Work order =
Go to the line in the entries below that holds "Click the Default" and repeat exactly from there through the line that holds "Image resolution: width=1568 pixels, height=751", inclusive.

Data under study =
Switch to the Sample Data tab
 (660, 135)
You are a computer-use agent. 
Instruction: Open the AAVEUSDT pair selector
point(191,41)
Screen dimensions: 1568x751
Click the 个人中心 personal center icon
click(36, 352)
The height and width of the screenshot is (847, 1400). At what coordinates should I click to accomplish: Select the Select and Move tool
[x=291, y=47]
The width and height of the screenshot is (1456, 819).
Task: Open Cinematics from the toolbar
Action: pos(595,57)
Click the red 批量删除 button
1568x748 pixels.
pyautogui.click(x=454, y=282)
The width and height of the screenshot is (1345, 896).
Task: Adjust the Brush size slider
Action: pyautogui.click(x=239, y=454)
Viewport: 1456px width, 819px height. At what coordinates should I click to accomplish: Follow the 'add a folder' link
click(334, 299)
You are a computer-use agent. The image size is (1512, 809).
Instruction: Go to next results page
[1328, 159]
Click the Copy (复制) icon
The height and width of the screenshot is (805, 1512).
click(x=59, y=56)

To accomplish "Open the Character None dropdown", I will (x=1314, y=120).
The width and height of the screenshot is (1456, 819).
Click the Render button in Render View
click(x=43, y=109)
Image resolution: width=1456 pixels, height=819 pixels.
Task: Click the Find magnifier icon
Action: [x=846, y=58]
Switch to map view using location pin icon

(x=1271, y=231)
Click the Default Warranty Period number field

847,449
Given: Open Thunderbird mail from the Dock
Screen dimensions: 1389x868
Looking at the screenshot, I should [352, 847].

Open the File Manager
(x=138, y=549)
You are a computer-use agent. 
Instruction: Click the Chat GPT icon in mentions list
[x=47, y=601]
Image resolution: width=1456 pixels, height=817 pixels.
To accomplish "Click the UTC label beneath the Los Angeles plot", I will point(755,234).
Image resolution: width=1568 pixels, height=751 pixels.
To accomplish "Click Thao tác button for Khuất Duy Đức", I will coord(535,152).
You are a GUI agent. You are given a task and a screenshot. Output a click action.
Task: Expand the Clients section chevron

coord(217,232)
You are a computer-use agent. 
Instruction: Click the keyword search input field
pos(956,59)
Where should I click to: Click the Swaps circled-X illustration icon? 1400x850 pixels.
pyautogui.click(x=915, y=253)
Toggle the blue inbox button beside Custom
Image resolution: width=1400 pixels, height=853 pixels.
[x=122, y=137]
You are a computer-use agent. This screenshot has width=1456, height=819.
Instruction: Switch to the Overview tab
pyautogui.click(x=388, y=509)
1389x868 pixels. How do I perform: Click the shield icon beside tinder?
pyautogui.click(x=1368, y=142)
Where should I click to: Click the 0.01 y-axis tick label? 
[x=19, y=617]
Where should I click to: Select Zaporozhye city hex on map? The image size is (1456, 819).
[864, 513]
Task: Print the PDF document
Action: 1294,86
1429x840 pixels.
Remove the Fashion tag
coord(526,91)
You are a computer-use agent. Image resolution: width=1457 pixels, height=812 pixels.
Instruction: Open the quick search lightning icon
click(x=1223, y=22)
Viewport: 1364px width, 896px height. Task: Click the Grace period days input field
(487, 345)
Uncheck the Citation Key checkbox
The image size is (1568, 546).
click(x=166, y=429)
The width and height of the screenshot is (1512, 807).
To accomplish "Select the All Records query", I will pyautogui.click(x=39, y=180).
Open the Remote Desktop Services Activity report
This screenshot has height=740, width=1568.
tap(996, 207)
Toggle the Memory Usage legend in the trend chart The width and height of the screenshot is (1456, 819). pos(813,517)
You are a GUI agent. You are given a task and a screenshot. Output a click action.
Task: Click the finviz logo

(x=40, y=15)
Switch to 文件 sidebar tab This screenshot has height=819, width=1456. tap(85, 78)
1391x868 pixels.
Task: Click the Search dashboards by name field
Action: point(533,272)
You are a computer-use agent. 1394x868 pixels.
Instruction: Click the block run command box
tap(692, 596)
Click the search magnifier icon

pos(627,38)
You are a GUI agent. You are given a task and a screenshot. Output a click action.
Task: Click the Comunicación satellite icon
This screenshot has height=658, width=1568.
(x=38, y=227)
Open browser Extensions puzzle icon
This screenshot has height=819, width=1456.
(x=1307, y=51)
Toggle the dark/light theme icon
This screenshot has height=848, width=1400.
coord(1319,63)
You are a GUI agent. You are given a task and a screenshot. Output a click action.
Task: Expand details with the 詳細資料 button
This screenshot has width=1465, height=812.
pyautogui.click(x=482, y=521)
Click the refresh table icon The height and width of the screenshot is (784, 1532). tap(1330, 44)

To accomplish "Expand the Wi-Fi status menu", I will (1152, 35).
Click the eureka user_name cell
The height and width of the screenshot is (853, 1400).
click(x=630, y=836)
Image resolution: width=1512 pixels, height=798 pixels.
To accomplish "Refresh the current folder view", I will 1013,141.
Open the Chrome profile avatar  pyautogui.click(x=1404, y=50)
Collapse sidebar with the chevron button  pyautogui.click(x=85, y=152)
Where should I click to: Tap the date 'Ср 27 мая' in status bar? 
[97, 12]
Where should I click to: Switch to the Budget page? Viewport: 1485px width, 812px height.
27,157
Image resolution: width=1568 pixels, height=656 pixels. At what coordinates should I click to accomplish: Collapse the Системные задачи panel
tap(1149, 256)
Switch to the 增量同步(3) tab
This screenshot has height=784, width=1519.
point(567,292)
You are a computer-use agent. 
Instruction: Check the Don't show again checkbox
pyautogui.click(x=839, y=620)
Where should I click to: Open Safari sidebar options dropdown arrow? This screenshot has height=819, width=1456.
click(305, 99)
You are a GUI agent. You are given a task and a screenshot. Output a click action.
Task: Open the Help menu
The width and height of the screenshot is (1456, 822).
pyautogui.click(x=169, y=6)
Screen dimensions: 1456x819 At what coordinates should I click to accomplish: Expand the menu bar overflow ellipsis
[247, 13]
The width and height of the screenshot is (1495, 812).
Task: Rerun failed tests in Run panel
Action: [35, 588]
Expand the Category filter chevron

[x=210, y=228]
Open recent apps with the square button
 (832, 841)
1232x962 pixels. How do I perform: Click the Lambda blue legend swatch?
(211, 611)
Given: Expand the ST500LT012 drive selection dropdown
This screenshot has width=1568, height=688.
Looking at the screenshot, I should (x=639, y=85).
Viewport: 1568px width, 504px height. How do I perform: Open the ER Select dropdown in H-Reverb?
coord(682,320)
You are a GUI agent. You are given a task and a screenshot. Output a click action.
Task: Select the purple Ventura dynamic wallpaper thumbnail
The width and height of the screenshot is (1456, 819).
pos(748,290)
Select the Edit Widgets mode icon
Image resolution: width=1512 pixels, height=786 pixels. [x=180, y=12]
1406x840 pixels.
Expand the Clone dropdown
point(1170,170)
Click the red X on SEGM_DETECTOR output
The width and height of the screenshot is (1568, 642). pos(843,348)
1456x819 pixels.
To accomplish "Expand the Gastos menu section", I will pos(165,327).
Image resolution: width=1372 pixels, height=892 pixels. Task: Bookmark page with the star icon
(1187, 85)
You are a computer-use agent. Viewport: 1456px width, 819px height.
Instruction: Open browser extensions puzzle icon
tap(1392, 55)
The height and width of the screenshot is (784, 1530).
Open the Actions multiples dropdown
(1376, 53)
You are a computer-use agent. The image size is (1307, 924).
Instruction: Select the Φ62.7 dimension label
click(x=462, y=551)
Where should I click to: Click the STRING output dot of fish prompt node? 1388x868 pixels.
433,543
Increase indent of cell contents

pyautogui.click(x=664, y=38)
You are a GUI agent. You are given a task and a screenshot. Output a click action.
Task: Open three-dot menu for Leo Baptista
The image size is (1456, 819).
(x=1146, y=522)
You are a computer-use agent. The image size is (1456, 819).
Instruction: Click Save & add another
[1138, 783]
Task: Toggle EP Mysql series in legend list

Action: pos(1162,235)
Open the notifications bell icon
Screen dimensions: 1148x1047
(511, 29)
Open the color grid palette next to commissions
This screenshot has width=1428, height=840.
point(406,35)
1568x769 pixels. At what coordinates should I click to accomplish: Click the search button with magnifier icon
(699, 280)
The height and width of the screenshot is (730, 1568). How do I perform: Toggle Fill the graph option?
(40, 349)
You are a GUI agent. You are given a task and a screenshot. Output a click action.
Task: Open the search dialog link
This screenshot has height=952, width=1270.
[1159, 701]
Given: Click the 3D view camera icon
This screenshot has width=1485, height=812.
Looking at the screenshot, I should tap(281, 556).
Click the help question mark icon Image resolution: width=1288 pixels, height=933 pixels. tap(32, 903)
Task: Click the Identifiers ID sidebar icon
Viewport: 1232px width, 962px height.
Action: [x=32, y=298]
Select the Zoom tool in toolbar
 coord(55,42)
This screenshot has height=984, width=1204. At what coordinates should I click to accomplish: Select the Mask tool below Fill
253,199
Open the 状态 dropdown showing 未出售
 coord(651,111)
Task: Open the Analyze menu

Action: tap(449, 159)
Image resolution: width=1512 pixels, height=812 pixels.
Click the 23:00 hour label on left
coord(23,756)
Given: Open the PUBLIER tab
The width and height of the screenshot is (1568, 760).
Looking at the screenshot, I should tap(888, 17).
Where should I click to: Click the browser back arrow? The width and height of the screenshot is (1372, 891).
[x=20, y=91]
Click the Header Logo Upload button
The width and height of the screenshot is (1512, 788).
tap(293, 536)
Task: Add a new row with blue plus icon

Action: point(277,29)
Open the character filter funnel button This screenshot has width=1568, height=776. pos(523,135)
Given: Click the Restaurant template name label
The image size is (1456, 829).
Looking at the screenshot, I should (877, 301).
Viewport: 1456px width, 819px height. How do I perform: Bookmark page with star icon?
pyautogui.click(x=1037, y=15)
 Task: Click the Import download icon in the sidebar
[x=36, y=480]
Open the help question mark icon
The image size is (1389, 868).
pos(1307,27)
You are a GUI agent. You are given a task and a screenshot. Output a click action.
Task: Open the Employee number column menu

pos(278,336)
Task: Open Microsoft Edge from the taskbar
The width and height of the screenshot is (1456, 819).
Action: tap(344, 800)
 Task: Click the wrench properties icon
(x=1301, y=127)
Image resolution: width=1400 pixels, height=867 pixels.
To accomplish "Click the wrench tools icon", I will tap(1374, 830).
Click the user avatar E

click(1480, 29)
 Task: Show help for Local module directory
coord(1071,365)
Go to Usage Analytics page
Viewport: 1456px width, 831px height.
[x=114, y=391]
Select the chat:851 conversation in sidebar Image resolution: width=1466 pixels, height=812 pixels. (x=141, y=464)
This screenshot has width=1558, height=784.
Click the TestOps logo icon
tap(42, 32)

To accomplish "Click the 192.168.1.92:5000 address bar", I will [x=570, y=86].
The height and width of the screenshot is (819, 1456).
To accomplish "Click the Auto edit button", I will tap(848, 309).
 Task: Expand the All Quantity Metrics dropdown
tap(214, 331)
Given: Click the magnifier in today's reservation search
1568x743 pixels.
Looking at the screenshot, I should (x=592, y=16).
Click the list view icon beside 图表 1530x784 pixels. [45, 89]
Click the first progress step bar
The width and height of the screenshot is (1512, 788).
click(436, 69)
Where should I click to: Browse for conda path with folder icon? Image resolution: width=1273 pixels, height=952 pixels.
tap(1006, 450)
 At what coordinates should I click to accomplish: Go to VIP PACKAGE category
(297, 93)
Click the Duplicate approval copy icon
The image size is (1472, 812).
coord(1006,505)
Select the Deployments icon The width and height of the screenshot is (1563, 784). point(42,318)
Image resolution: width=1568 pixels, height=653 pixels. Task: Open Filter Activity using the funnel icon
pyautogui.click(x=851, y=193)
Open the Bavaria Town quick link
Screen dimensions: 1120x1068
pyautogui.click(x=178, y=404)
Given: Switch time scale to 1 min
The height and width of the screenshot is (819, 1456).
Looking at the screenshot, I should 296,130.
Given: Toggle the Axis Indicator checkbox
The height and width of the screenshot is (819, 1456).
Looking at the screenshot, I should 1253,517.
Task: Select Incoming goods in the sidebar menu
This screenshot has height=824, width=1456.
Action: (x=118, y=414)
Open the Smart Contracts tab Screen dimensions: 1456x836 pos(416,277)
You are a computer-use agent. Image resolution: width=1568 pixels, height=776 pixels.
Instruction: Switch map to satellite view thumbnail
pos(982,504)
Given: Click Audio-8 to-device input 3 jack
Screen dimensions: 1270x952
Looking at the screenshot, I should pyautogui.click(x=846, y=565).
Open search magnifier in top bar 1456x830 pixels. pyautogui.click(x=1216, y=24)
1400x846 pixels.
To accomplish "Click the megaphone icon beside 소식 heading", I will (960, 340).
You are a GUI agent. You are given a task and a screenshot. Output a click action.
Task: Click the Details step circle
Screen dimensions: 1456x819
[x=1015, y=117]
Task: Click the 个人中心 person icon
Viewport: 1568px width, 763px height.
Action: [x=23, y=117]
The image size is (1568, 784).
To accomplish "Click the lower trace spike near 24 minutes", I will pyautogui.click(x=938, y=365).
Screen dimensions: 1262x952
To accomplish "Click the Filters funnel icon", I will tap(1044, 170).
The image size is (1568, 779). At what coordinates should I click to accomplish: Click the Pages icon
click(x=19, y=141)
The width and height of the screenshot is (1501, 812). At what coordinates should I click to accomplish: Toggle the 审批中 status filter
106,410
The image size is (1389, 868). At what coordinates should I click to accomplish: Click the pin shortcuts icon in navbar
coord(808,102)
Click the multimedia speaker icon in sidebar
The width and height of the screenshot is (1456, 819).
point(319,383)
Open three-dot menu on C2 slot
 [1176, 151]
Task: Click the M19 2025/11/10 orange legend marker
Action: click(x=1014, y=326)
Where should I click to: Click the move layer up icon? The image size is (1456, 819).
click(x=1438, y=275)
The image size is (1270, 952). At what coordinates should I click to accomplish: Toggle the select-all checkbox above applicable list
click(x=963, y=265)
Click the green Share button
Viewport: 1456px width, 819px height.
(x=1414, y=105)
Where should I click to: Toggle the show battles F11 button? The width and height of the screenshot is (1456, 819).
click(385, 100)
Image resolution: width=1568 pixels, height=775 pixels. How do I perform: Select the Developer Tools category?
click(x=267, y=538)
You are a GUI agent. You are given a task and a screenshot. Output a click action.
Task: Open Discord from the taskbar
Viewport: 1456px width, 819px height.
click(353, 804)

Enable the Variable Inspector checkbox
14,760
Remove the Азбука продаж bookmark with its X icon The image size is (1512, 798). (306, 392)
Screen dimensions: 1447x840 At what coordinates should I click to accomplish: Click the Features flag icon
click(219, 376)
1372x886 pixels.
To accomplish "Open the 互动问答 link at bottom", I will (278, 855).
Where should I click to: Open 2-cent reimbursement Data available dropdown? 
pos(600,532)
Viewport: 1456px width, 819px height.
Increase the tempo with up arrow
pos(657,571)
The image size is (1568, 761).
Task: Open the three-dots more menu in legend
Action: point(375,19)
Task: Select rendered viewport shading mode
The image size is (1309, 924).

Reply to the task =
Click the Default Warranty Period number field

847,449
Given: Open Thunderbird mail from the Dock
Screen dimensions: 1389x868
Looking at the screenshot, I should [352, 847].

Open the File Manager
(x=138, y=549)
You are a computer-use agent. 
Instruction: Click the Chat GPT icon in mentions list
[x=47, y=601]
Image resolution: width=1456 pixels, height=817 pixels.
To accomplish "Click the UTC label beneath the Los Angeles plot", I will point(755,234).
Image resolution: width=1568 pixels, height=751 pixels.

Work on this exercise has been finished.